A medida que el grupo se acerca, el guardia de turno se cuadra y luego abre la puerta. En el interior, dos soldados más los esperan en medio de un ambiente húmedo y frío. El director indica con un gesto de la mano que no es necesario inspeccionar el estuche del violín de Nejiko. El grupo prosigue su recorrido por un corredor amplio, bajo y recto, iluminado cada diez metros por luz artificial. De vez en cuando, se topan con rejas que ralentizan su avance, momento en que el director coge la correspondiente llave del manojo. Se desvían hacia otra ala; ahora, a ambos lados del corredor hay celdas donde los prisioneros están sentados en el suelo, sobre colchones de paja. Ruidos desagradables, pasos que retumban en el suelo, el tintineo de llaves que entrechocan. Rígidos dentro de sus uniformes, los guardias parecen impregnados del ambiente metálico del lugar.

Finalmente entran en una sala grande con paredes opacas, de un color claro. El comedor se ha transformado para la ocasión: han quitado las mesas y han colocado tatamis frente a un atril. Pasan unos minutos; los primeros prisioneros se acomodan mientras el director le recuerda a Nejiko la prohibición formal de hablar con los reos.

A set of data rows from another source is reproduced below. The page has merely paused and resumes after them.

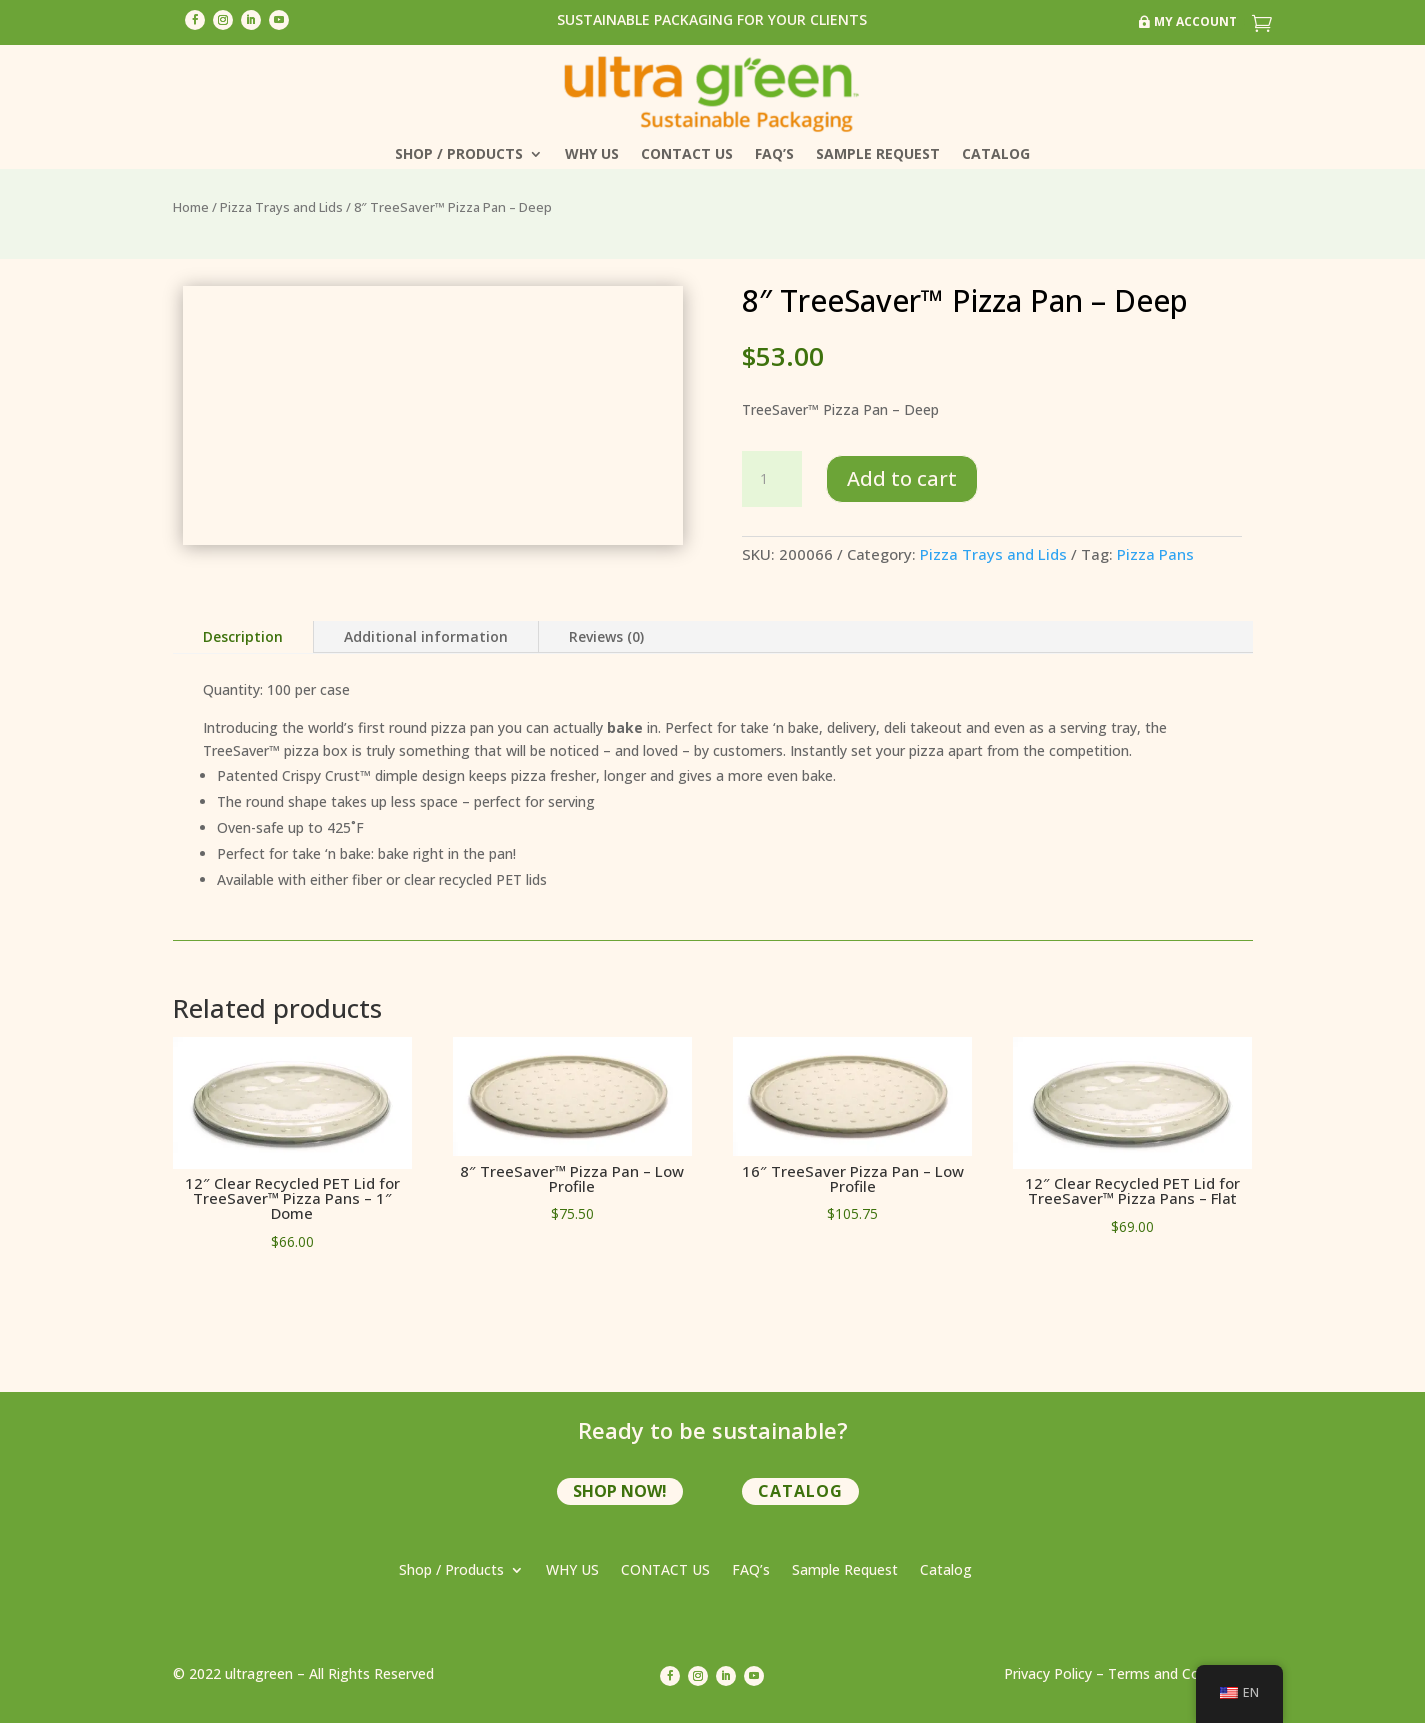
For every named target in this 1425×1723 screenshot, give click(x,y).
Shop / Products (459, 155)
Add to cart (902, 478)
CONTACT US (687, 155)
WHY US (592, 155)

Los guardias, apostados de pie a intervalos regulares, vigilan la sala, pero la calma y la disciplina del público hacen casi superflua su presencia. Oshima es el último en entrar; a continuación todos se sientan en silencio en los tatamis, con las piernas dobladas.

Sin esperar, Nejiko empieza a tocar. Y siempre me hago la misma pregunta. Al imaginármela interpretando el Concierto para violín número 3 de Mozart frente a presos condenados por crímenes de guerra y crímenes contra la humanidad, pienso en qué mensaje quiere transmitir con su música. ¿Qué historia quiere contar? Los archivos de la prensa japonesa me dieron una pista, un punto de referencia: en 1952, la opinión pública japonesa ya miraba con más indulgencia y piedad a sus antiguos líderes y altos dignatarios, en otro tiempo cercanos al emperador. ¿Por qué imaginar que Nejiko iba a ir en contra de su época y de las ideas predominantes en su país? ¿No es ella precisamente un perfecto icono de Japón en sus luchas y vaivenes entre la modernidad, la autoridad y la tradición?

Una vez extinguida la última nota, se impone un largo silencio. Toda la sala calla, no se oyen murmullos ni aplausos. Suponemos que Nejiko, inquieta, mira uno tras otro los rostros, las bocas entreabiertas, los rasgos congelados. Obviamente esperaba, si no una aclamación, sí al menos una señal de agradecimiento... Pero nada. Solo este vacío que tanto odia. Vuelve a sentir esa angustia, ese miedo visceral que la ha llevado desde niña a querer precisamente coger un violín y hacer que surja ese sonido que la estremece, como nos estremece a todos, para llenar ese vacío. Le gustaría gritar: «¡Eh! ¡Oh! ¡Se acabó! ¡Pueden aplaudir!». Pero los guardias ya están ordenando a los presos que se levanten y formen filas para regresar a sus celdas. El director, que ha adivinado su confusión, se acerca a ella, pero sus explicaciones sobre la obligación de silencio impuesta a los reos llegan demasiado tarde.